OAKLAND — The 48-year-old man accused of fatally shooting a parole agent Thursday in East Oakland was released from jail just months earlier for a random 2022 stabbing near Lake Merritt where witnesses said he had been mumbling and talking to himself before the attack.
New details began to emerge Friday about Bryan Keith Hall, the Oakland man authorities say shot and killed a parole agent inside a state corrections office in East Oakland. The death of Joshua Byrd, 40, marked the first on-duty killing of a California Department of Corrections and Rehabilitation officer in seven years.
Hall remained held without bail Friday morning at the Santa Rita Jail on suspicion of first-degree murder, while awaiting an arraignment scheduled for Monday.
Court records show Hall has faced numerous arrests over the past 30 years across Northern California, including in Alameda, Contra Costa and Stanislaus counties.
Most recently, he was sentenced Feb. 5 in the 2022 stabbing of a man in Oakland’s Lakeshore retail area.
The stabbing happened around 11:20 a.m. the morning of Nov. 21, 2022, in 3200 block of Lakeshore Avenue, in one of the city’s busiest commercial areas. Witnesses claimed he attacked a man — who appeared to be either hanging posters outside a building or talking on his phone — completely at random, plunging a knife into his lower neck before fleeing, according to court testimony.
One person saw Hall panhandling before the attack, while another person said Hall approached his vehicle and spoke incoherently. Everyone who saw the encounter said that Hall appeared to either talking or mumbling to himself in the moments beforehand, court records show.

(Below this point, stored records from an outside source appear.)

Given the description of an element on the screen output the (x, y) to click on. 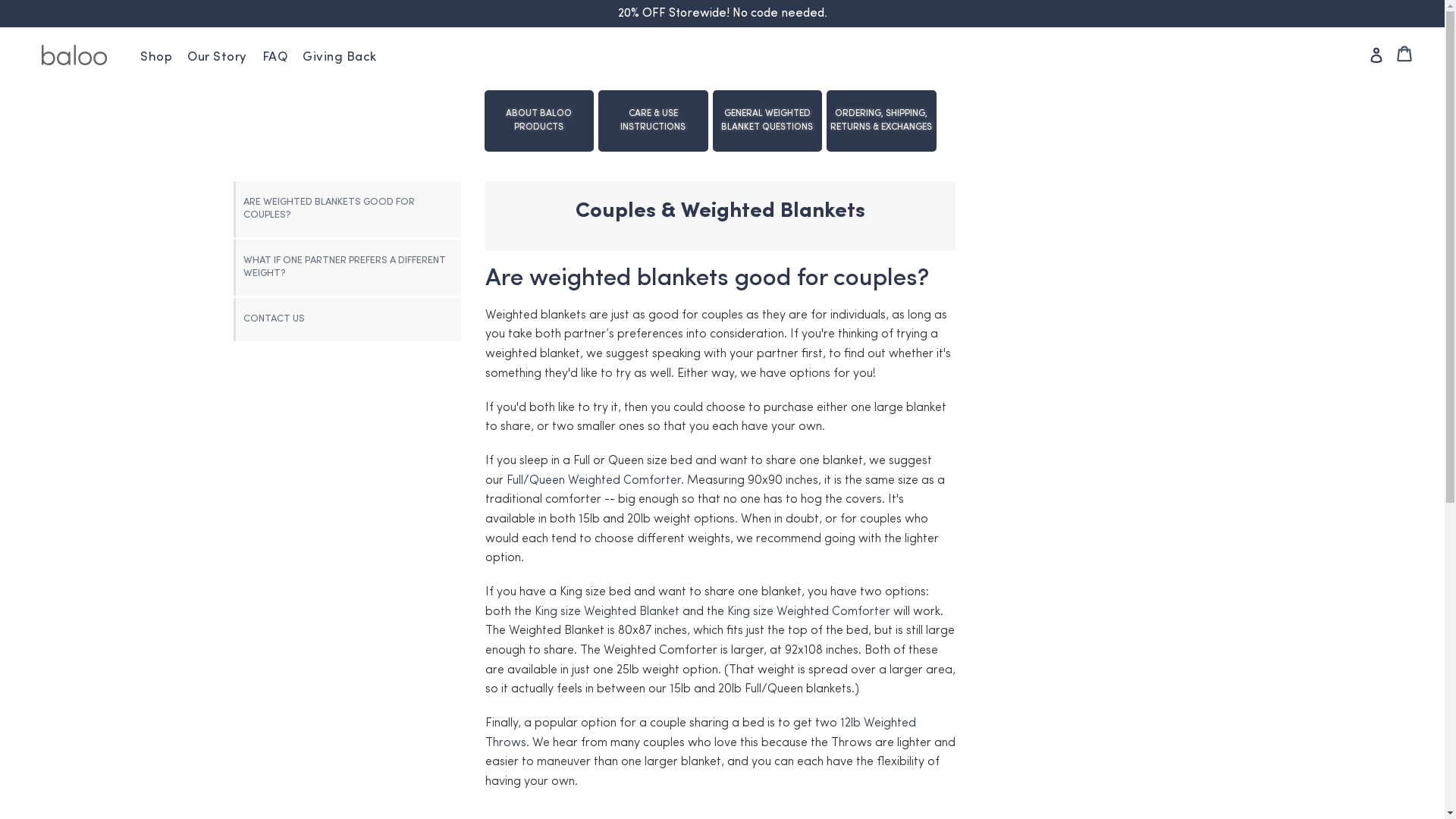
ORDERING, SHIPPING, RETURNS & EXCHANGES Element type: text (881, 120)
King size Weighted Blanket Element type: text (606, 611)
Shop Element type: text (155, 56)
Full/Queen Weighted Comforter Element type: text (593, 480)
12lb Weighted Throws Element type: text (700, 733)
ARE WEIGHTED BLANKETS GOOD FOR COUPLES? Element type: text (347, 209)
GENERAL WEIGHTED BLANKET QUESTIONS Element type: text (767, 120)
Giving Back Element type: text (339, 56)
FAQ Element type: text (274, 56)
King size Weighted Comforter Element type: text (808, 611)
Cart Element type: text (1405, 52)
WHAT IF ONE PARTNER PREFERS A DIFFERENT WEIGHT? Element type: text (347, 267)
CARE & USE INSTRUCTIONS Element type: text (653, 120)
Our Story Element type: text (216, 56)
ABOUT BALOO PRODUCTS Element type: text (539, 120)
Log in Element type: text (1375, 53)
CONTACT US Element type: text (347, 319)
Given the description of an element on the screen output the (x, y) to click on. 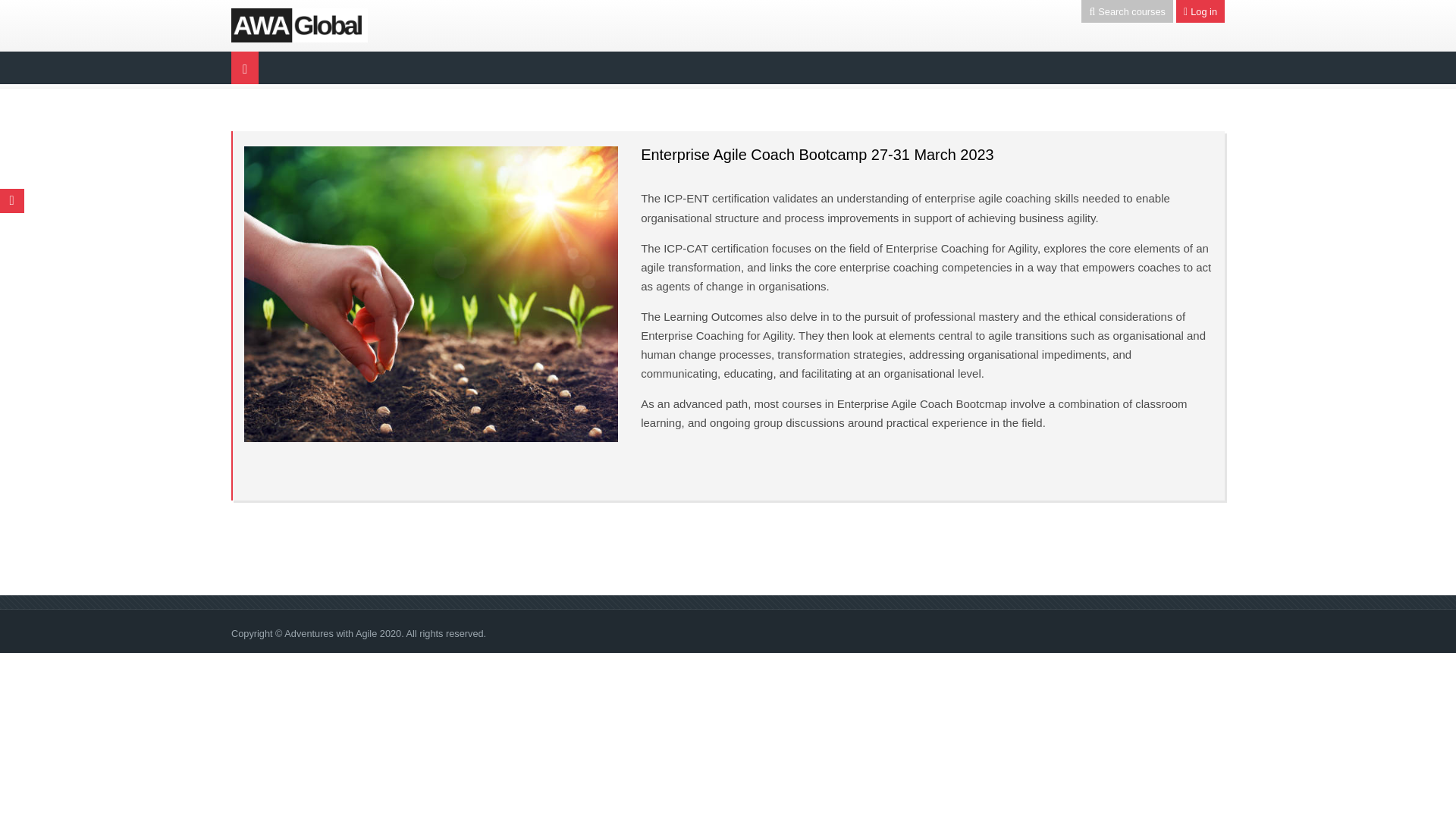
Enterprise Agile Coach Bootcamp 27-31 March 2023 (816, 154)
Search courses (1127, 11)
AWA Learning platform (299, 23)
Search courses (1127, 11)
Log in (1200, 11)
Log in (1200, 11)
Given the description of an element on the screen output the (x, y) to click on. 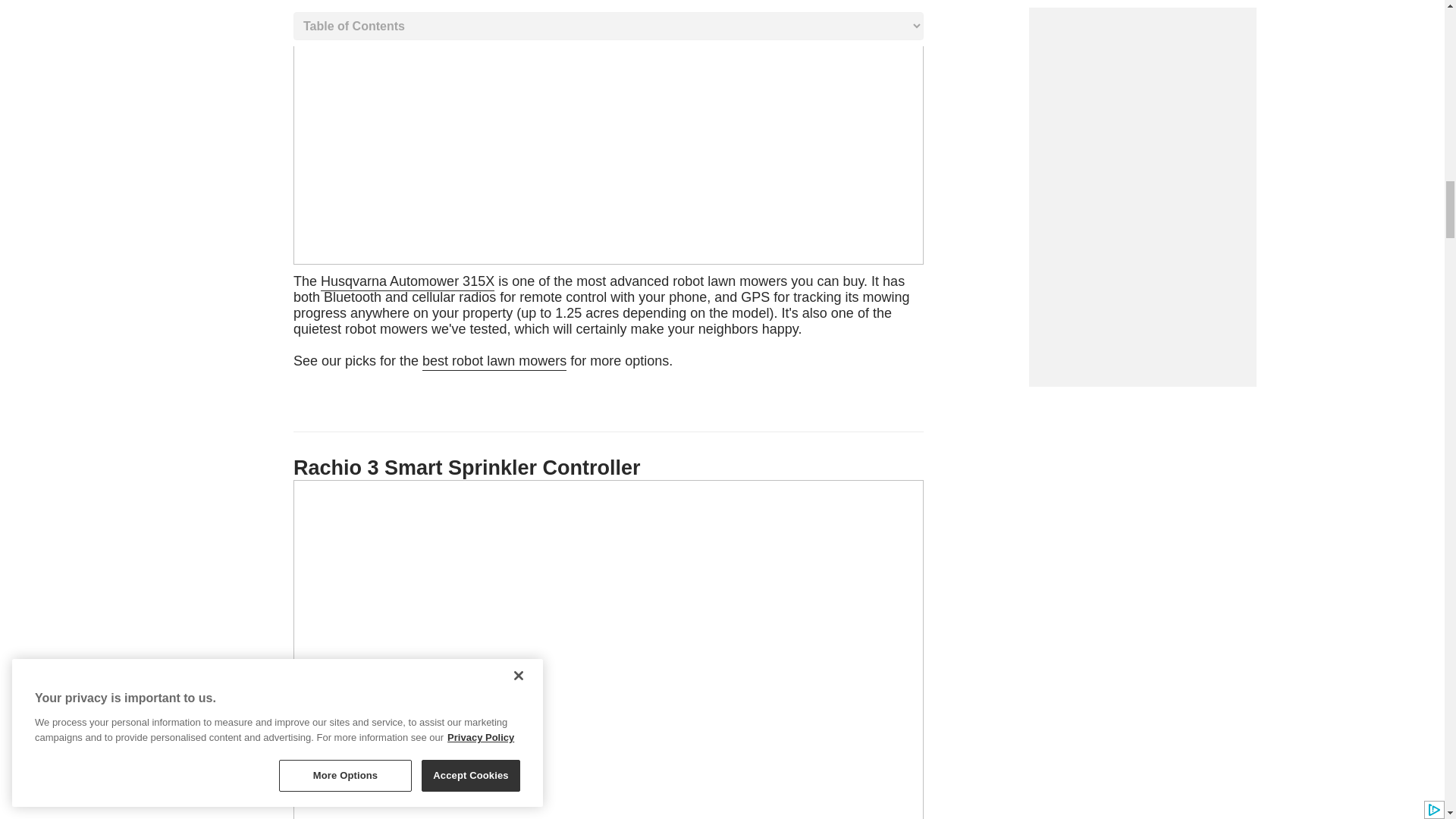
Buy It Now (601, 322)
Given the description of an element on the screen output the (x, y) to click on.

Oakland police quickly arrested Hall, and he was later charged with attempted murder.
At a key evidentiary hearing in November 2024, Hall’s public defender raised serious concerns about the man’s wellbeing, suggesting the attack was “likely driven by some sort of mental health issues.” Even so, Alameda County Judge Thomas Reardon said enough evidence existed to send the case to trial.
In January, Hall accepted a plea deal in the case that called for him to plead no contest to felony assault with a deadly weapon, in exchange for all of the other counts being dropped, court records show. He was expected to be sentenced to four years in state prison, and he could shave half of that prison sentence off with good behavior.
Since Hall had already spent more than two years at Santa Rita Jail awaiting trial on the charges, he was expected to be released the day of his sentencing, which was scheduled for Feb. 5, Judge Thomas Nixon said at the plea hearing.
Defendants in such cases typically spend two years on parole, according to state sentencing guidelines.
It remained unclear early Friday afternoon whether Byrd was Hall’s personal parole agent, or whether the two had previously interacted. It also was not immediately clear where Hall had been living, and what types of services he had been receiving while on parole.
Hall has faced numerous other charges in previous incidents. He was convicted of second-degree robbery conviction in Alameda County in 1996, and assault with force likely to produce great bodily injury, unlawful taking of a vehicle and evading police in Stanislaus County in November 2017. Other convictions include drug offenses and vehicle theft and possession of a firearm by a felon.